In the case of local variables, I tend to avoid this. It causes visual clutter, and is generally unnecessary - a function should be short enough or focus on a single impact to let you quickly see that you are modify something that shouldn't be.

In the case of magic numbers, I would put them as a constant private field anyway rather than in the code.

I only use final in situations where it is necessary (e.g., passing values to anonymous classes).


Because of the (occasionally) confusing nature of Java's "pass by reference" behavior I definitely agree with finalizing parameter var's.

Finalizing local var's seems somewhat overkill IMO.


Yes do it.

It's about readability. It's easier to reason about the possible states of the program when you know that variables are assigned once and only once.

A decent alternative is to turn on the IDE warning when a parameter is assigned, or when a variable (other than a loop variable) is assigned more than once.


final has three good reasons:

  • instance variables set by constructor only become immutable
  • methods not to be overridden become final, use this with real reasons, not by default
  • local variables or parameters to be used in anonimous classes inside a method need to be final

Like methods, local variables and parameters need not to be declared final. As others said before, this clutters the code becoming less readable with very little efford for compiler performace optimisation, this is no real reason for most code fragments.
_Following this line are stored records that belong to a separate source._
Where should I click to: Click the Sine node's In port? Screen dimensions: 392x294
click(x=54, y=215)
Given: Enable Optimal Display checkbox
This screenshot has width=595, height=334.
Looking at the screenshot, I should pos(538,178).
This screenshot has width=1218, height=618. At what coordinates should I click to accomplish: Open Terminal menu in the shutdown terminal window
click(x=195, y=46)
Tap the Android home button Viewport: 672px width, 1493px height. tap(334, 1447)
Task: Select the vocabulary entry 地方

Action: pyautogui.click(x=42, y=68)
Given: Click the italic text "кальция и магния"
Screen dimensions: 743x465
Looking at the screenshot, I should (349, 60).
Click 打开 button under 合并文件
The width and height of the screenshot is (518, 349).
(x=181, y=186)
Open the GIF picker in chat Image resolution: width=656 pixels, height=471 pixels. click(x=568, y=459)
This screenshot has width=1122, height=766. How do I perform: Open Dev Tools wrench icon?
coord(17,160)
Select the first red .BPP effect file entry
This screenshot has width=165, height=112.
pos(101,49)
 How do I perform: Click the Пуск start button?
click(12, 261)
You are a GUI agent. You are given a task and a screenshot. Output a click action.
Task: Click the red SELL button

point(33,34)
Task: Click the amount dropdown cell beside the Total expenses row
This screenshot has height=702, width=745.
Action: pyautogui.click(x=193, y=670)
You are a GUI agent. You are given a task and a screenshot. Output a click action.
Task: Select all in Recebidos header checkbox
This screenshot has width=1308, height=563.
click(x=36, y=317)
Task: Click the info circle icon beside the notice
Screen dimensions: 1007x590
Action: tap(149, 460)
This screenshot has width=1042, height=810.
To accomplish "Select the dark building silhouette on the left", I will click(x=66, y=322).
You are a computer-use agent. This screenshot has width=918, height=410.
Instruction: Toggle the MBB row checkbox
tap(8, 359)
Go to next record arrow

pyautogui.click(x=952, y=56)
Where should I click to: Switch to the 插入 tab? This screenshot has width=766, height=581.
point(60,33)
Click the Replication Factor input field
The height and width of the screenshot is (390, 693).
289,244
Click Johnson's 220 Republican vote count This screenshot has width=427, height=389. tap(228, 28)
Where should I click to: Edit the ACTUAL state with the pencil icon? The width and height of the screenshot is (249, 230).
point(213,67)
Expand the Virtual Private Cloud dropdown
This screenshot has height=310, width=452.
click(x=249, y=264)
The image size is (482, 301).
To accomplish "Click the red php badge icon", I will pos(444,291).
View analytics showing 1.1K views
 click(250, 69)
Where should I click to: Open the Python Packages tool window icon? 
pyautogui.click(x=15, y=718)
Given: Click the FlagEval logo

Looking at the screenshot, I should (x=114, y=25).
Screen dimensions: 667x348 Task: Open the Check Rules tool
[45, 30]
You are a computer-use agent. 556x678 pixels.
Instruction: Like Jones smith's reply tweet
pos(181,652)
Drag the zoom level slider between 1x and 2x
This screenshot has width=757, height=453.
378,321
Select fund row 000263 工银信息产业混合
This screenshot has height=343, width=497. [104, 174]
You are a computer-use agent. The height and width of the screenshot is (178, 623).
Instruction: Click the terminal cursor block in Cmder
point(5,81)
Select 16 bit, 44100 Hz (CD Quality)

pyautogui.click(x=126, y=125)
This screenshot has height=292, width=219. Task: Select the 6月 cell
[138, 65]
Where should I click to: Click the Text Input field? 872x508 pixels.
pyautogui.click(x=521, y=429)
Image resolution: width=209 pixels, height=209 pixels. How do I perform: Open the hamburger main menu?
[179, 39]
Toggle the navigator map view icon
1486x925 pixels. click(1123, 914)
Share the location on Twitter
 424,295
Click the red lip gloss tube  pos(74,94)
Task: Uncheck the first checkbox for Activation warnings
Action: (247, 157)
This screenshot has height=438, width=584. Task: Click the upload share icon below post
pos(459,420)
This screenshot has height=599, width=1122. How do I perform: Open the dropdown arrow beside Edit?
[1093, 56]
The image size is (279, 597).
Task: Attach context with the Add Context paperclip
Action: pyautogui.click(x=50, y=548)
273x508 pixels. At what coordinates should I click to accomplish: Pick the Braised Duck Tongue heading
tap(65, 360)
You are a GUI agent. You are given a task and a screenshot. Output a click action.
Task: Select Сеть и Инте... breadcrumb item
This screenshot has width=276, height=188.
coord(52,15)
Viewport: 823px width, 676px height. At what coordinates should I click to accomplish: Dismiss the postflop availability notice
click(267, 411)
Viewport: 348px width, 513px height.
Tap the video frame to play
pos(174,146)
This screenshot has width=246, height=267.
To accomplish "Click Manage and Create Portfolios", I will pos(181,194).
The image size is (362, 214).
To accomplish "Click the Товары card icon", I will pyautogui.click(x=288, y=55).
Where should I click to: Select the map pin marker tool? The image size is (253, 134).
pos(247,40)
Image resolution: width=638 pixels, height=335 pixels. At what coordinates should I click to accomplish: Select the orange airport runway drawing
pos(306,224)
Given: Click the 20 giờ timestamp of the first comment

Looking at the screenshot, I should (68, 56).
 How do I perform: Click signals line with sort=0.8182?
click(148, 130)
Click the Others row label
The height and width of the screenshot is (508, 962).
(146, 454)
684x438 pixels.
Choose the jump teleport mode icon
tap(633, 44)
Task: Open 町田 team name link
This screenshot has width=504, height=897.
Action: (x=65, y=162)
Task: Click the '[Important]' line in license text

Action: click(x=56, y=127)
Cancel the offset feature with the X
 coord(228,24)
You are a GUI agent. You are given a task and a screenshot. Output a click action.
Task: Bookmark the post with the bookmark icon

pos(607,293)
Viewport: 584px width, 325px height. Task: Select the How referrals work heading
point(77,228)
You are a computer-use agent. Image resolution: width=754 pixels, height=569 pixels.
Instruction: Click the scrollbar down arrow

Although it creates a little clutter, it is worth putting final. Ides e.g eclipse can automatically put the final if you configure it to do so.


Making local variables and method parameters final is essential if you want to pass those parameters into anonymous classes - like you instantiate an anonymous Thread and want to access those params in the body of the run() method.

Apart from that I am not sure of the performance benefits w.r.t better performance through compiler optimization. It is up to the specific compiler implementation whether it wants to optimize it at all...

It will be good to know of any performance stats from using final ...


Why would you want to? You wrote the method, so anyone modifying it could always remove the final keyword from qwerty and reassign it. As for the method signature, same reasoning, although I'm not sure what it would do to subclasses of your class... they may inherit the final parameter and even if they override the method, be unable to de-finalize x. Try it and find out if it would work.

The only real benefit, then, is if you make the parameter immutable and it carries over to the children. Otherwise, you're just cluttering your code for no particularly good reason. If it won't force anyone to follow your rules, you're better off just leaving a good comment as you why you shouldn't change that parameter or variable instead of giving if the final modifier.

Edit

In response to a comment, I will add that if you are seeing performance issues, making your local variables and parameters final can allow the compiler to optimize your code better. However, from the perspective of immutability of your code, I stand by my original statement.


I let Eclipse do it for me when they are being used in an anonymous class, which is increasing due to my use of Google Collection API.


We do it here for the local variables if we think they will not be reassigned or should not be reassigned.

The parameters are not final since we have a Checkstyle-Check which checks for reassigning parameters. Of course nobody would ever want to reassign a parameter variable.